An interesting inside-baseball journalism story with a Catholic angle:

G. Jefferson Price wrote for the Baltimore Sun for decades before he left in 2004. Upon his leaving, he entered into a relationship with Catholic News Service, in which he would travel to various CRS projects and write about them. These articles would be used in any number of places including the Sun:

After taking a buyout in June 2004, the former foreign editor and correspondent had been writing opinion pieces for The Sun under a pair of yearly freelance contracts. Since January 2005, he’s also been on the public relations payroll of Catholic Relief Services (CRS), the Baltimore-based humanitarian aid organization run by the U.S. Roman Catholic Church.

Under his most recent contract, The Sun has been paying Price $100 per column. CRS has been footing the considerably more expensive bills of Price’s travels to many of the world’s most dangerous and distressed locations—Uganda, Sudan, Afghanistan, and Haiti, among others—enabling him to report his observations and opinions in a newspaper with a proud heritage of foreign correspondence, but one in which exotic datelines from local reporters are increasingly scarce.

In exchange for CRS’s contribution to Price’s journalism (it also pays him a consulting per diem while traveling) the Catholic aid agency got to dictate where Price would go, with whom he would travel, and, at least to some degree, what he would write about.

And what Catholic Relief Services wanted Price to write about was Catholic Relief Services.

“The whole purpose of bringing Jeff on board was to help increase the awareness within the U.S. media about Catholic Relief Services and our work overseas,” explains Elizabeth Griffin, CRS’s communications director.

The conflict arose a few weeks ago because the Sun’s editorial page editor claims she just discovered that he was writing about CRS projects, without explicitly naming them as such. Price claims that the understanding he had with the Sun was that he could write about CRS, but not name them as CRS projects.
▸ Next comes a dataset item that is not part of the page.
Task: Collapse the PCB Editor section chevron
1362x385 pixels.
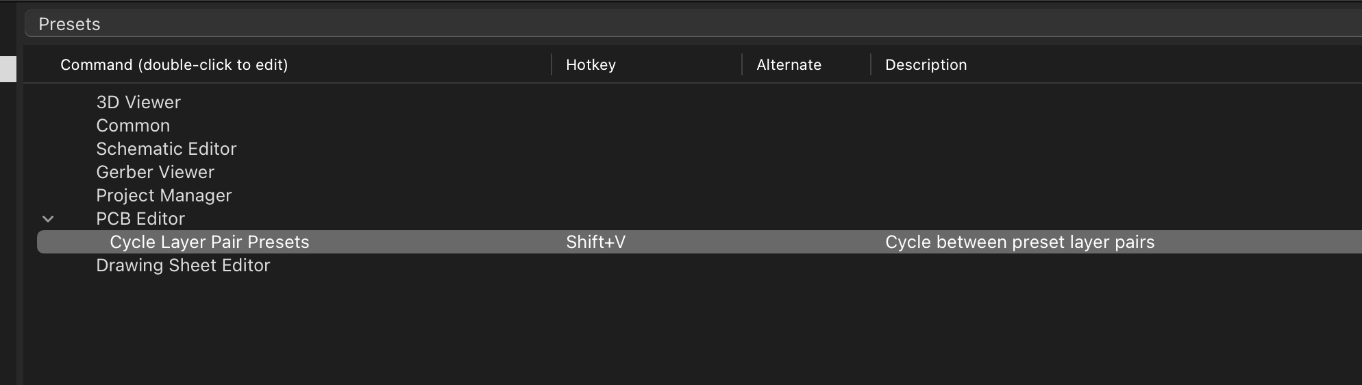Action: [48, 219]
Price says he has no misgivings about the CRS-related stories he wrote for The Sun or any other paper. “I would not do anything differently,” he says. “It was important and still is important for me to maintain a reputation for integrity, so I would not write puff pieces for Catholic Relief Services . . . and that’s not what they wanted me to do.”

He intends to continue traveling with CRS and pitching newspapers with the stories he finds on his journeys. “What I do is write stories about people living on the darkest side of the earth,” he says, a day before leaving for East Timor on another CRS assignment. “It’s not as if I’m a lobbyist for some bad organization, for God’s sake.”

Thanks to Nancy Nall for passing it along.